Quibi was the brainchild of former Disney and DreamWorks executive Katzenberg. He brought on CEO Meg Whitman, who previously led Hewlett-Packard, to give the company the combination of media and technology star power in an effort to gain traction in the streaming age. Investors included The Walt Disney Company, 21st Century Fox, NBCUniversal, Time Warner, Viacom, Liberty Global, Goldman Sachs, JPMorgan Chase, and Alibaba Group, among others.
The pandemic may have played a role in Quibi's short tenure, but expensive content may have been its major death knell. Insiders previously told Cheddar that Quibi was paying between $8 million to $15 million for some of its marquee shows, and only secured a two-year licensing deal instead of buying the content outright. In January, The Information reported about two-thirds of its first year $1.5 billion operating budget would go towards acquiring shows and movies. While it did win some Television Critic Awards and creative Emmys, none of its shows really stood out as a breakout hit.
"I think this is another lesson that execution trumps talent and money and the critical importance of the quality of content," said David Jones, founder of brandtech firm You and Mr. Jones. "You can have big-name, super-connected management talent and deep pockets, but it's execution that builds a big business. And despite people spending much more time on mobile during the pandemic, they weren't on Quibi as the content just wasn't good enough."
Tal Chalozin, chief technology officer and co-founder of advertising technology company Innovid, added that the challenges of launching an unknown product without a past library of content added to Quibi's woes. Not only did it cost more money to have something for people to watch, but users also didn't have hours of known and trusted hits to fall back on. The initial mobile-only experience limited its distribution, though the company acquiesced to user demands and was eventually available on Apple TV, Android TV, and Amazon's Fire TV.

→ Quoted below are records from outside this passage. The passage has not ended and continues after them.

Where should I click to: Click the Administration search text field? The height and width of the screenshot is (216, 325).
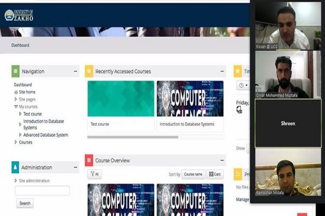tap(42, 190)
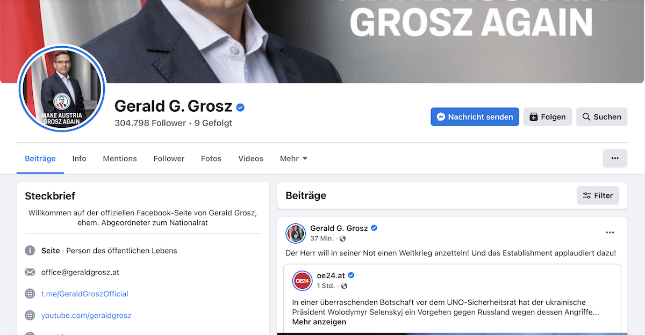Image resolution: width=645 pixels, height=335 pixels.
Task: Click the envelope icon beside the email address
Action: coord(30,272)
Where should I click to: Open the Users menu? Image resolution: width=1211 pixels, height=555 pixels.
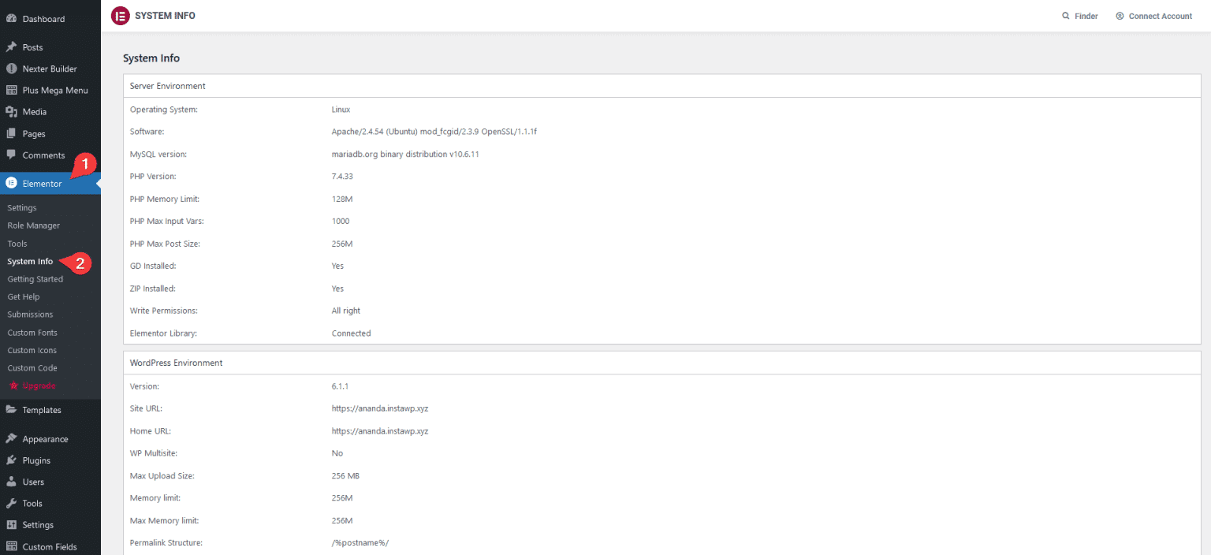(x=33, y=482)
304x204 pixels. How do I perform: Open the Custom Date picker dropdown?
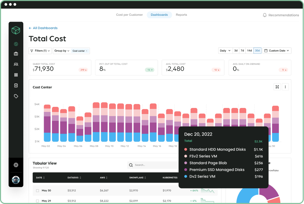click(277, 51)
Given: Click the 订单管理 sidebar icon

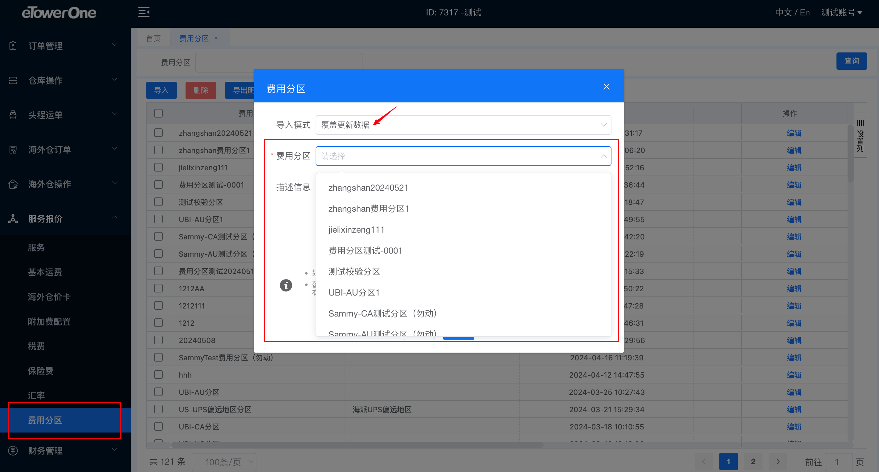Looking at the screenshot, I should (x=13, y=46).
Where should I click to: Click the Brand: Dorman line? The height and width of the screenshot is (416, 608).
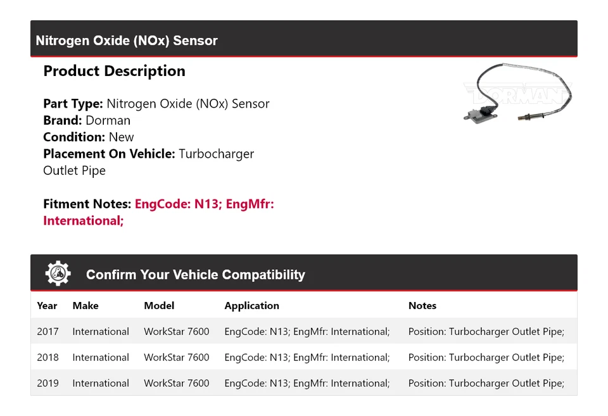pyautogui.click(x=87, y=120)
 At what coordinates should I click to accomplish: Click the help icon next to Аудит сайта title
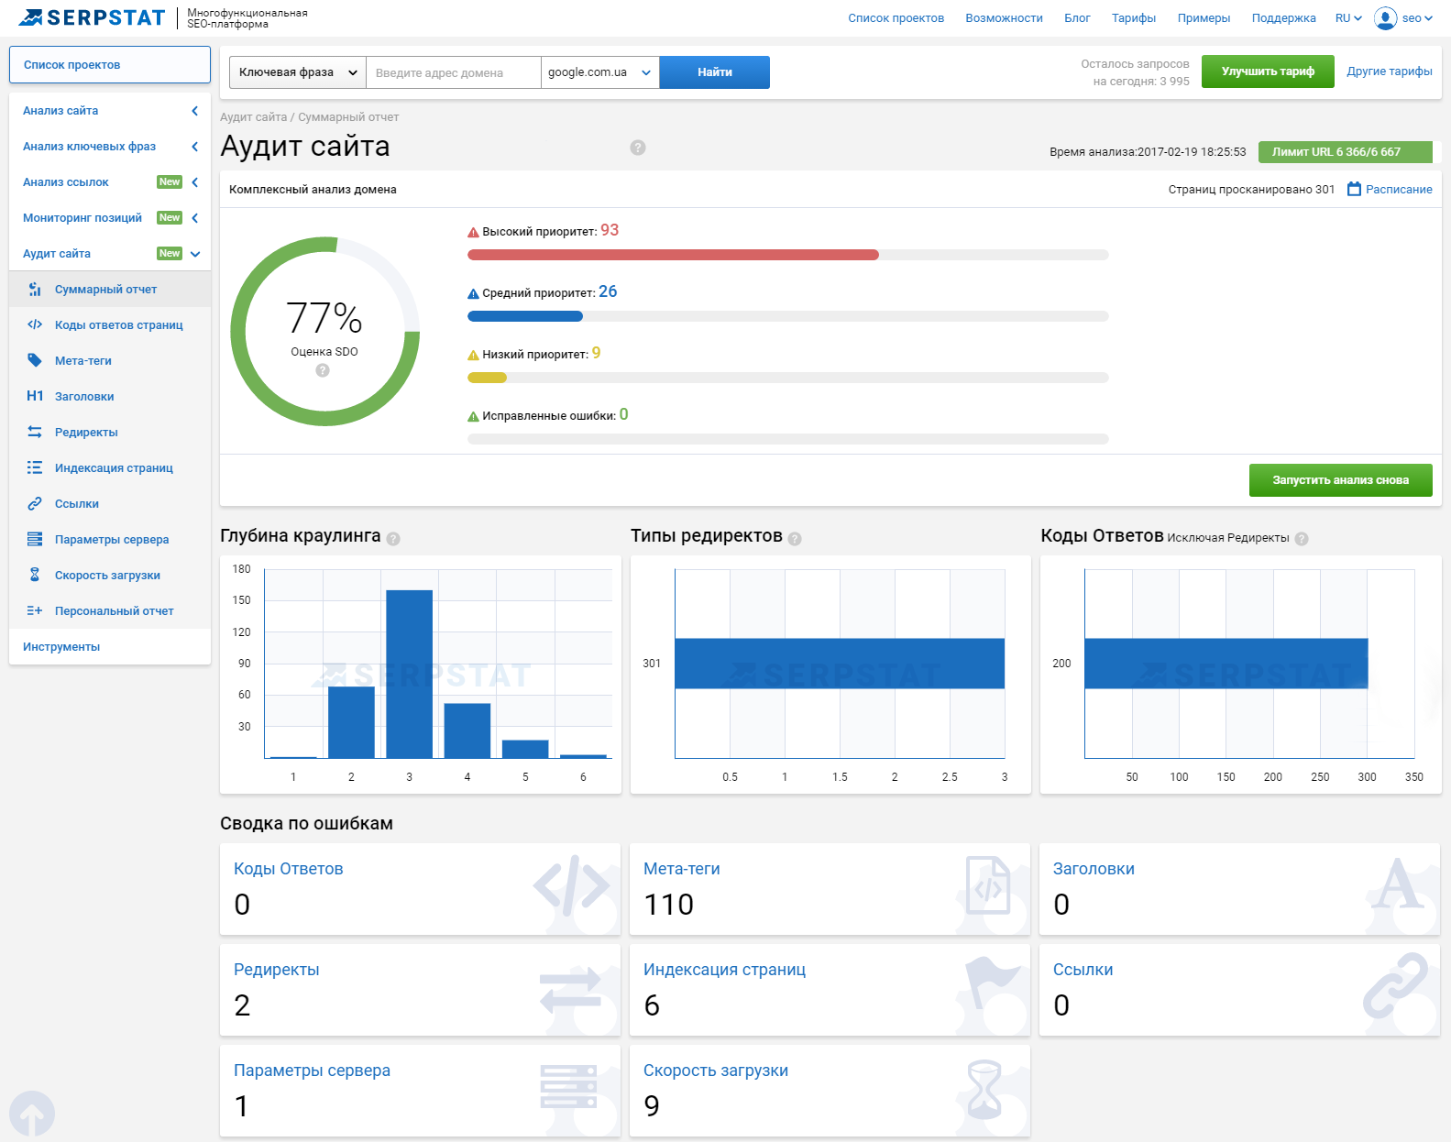638,148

"And lastly, it's hard to win when you set such high expectations," Chalozin pointed out.
Quibi was downloaded 9.6 million times by Apple App Store and Google Play users, according to app analytics firm Sensor Tower. Since its launch in April, customers spent an estimated $7.7 million dollars on subscriptions, but the business was slowing down. There were only 770,000 first-time installs of the Quibi mobile app to-date in October, a decrease of 41 percent from an estimated 1.3 million during the same period in September.

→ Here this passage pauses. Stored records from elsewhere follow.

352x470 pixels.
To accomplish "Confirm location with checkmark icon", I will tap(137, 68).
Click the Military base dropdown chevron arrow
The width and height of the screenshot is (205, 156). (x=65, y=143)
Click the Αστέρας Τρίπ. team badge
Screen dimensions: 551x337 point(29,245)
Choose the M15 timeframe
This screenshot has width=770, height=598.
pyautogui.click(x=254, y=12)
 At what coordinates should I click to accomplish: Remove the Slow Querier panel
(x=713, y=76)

The company had set an internal goal of 7.4 million subscribers by the end of the year, but a source told The Wall Street Journal it was only on track to secure less than 2 million paying customers by 2020.

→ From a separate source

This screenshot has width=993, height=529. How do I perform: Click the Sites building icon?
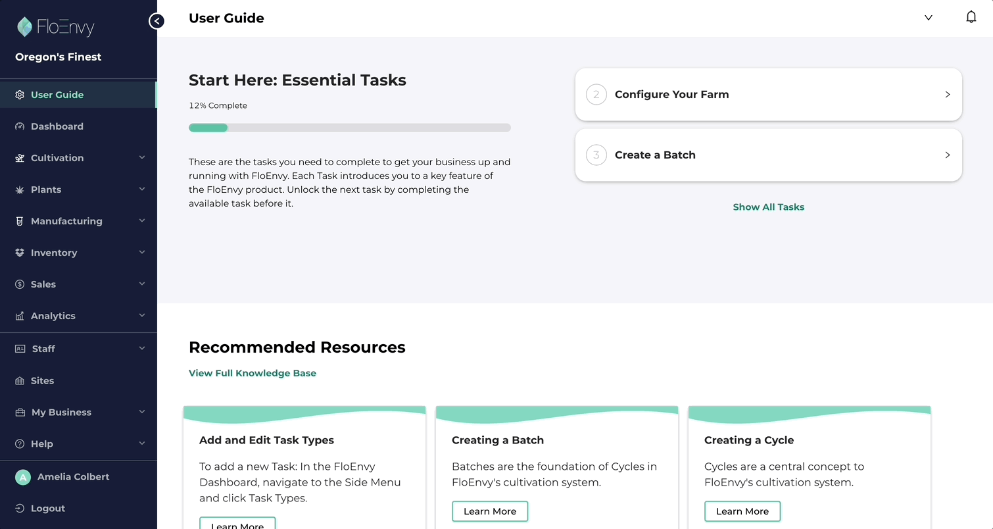point(19,380)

Quibi was also looking for customers in the wrong places which sped up its abrupt end, said Matt Conlin, president and co-founder of performance marketing company Fluent. It pushed its brand-building ad campaigns on television, including a splashy commercial during this year's Super Bowl, but the target audience was on their phones.
"Savvy digital [marketers], especially those in the mobile app community, know that the key to successful user growth starts with a mobile-first strategy focusing on the outcomes, hyper-focused on tangible metrics which boost their downloads and engagement — a secret Quibi execs seem to have missed as their app was notably missing from any 'top downloads' lists across all app stores since launch," Conlin said.